[[ Selected passage, beginning ]]

DO YOU WANT TO BE RIGHT OR DO YOUR WANT TO BE IN RELATIONSHIP?

I occasionally celebrate my experience of growing up in in a time when the world of social

media had not yet materialized. DMs were passed notes between friends that could be thrown

away. What needed to be said was only offered through human connection, and not plastered

on public platforms that lingered through decades. Cancel culture incubated in the recesses of

our minds or the private quarters of our homes and corporate offices. Humanity was not yet

able to hide behind computer screen courage to dehumanize one another, and internet wars

were not a thing.

Our present culture promotes a one-sided rightness that threatens our evolution. We all form

an opinion based on what meets our eyes without clear context of celebrity feuds, influencer

beefs, or the messiness of our social media friends that overshare, particularly when in conflict.

I grew out of participating in the argumentative process of proving my rightness in the virtual

world of social media and in my personal life. I found it to be futile, as I was often left with the

vibrations of irritation and agitation. After all my typed pontificating the perceived

“opposition” was still positional about what they believed, as was I. I want to be in healthy

relationship. I want to know and be known in ways that inspire transformation and conversion

towards my highest self and invites others to do the same.

[[ Selected passage, end ]]
[[ Given material, beginning ]]

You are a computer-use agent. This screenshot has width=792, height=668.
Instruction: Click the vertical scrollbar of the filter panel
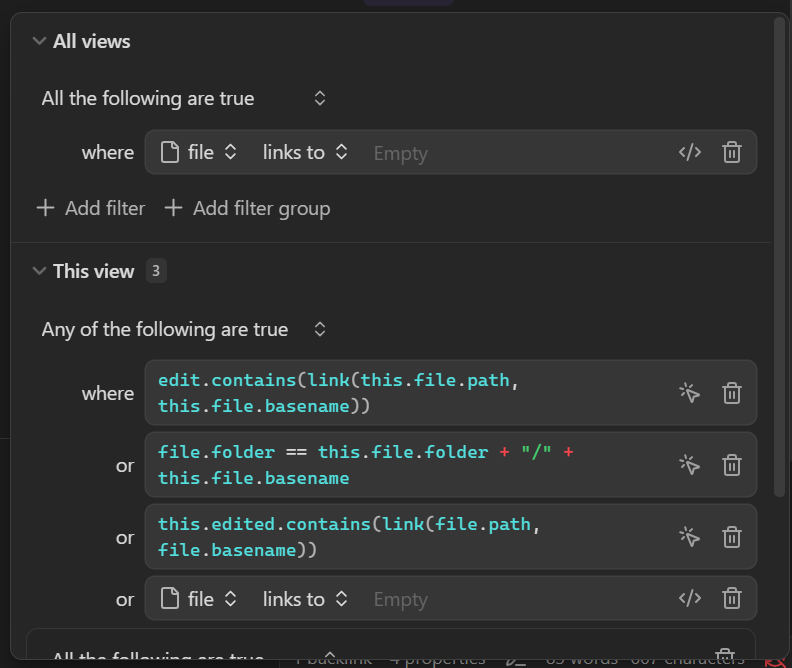click(x=779, y=250)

[[ Given material, end ]]

### Task set
- a) From the essay about being right versus being in relationship, list the things the writer says we form opinions about without clear context.
- b) Rewrite the essay about being right versus being in relationship, starting with "our minds or" and going on through "when in conflict.", swapping "computer" for "phone".

### Numbered answers
- a)
- celebrity feuds
- influencer beefs
- the messiness of our social media friends that overshare

- b)
our minds or the private quarters of our homes and corporate offices. Humanity was not yet

able to hide behind phone screen courage to dehumanize one another, and internet wars

were not a thing.

Our present culture promotes a one-sided rightness that threatens our evolution. We all form

an opinion based on what meets our eyes without clear context of celebrity feuds, influencer

beefs, or the messiness of our social media friends that overshare, particularly when in conflict.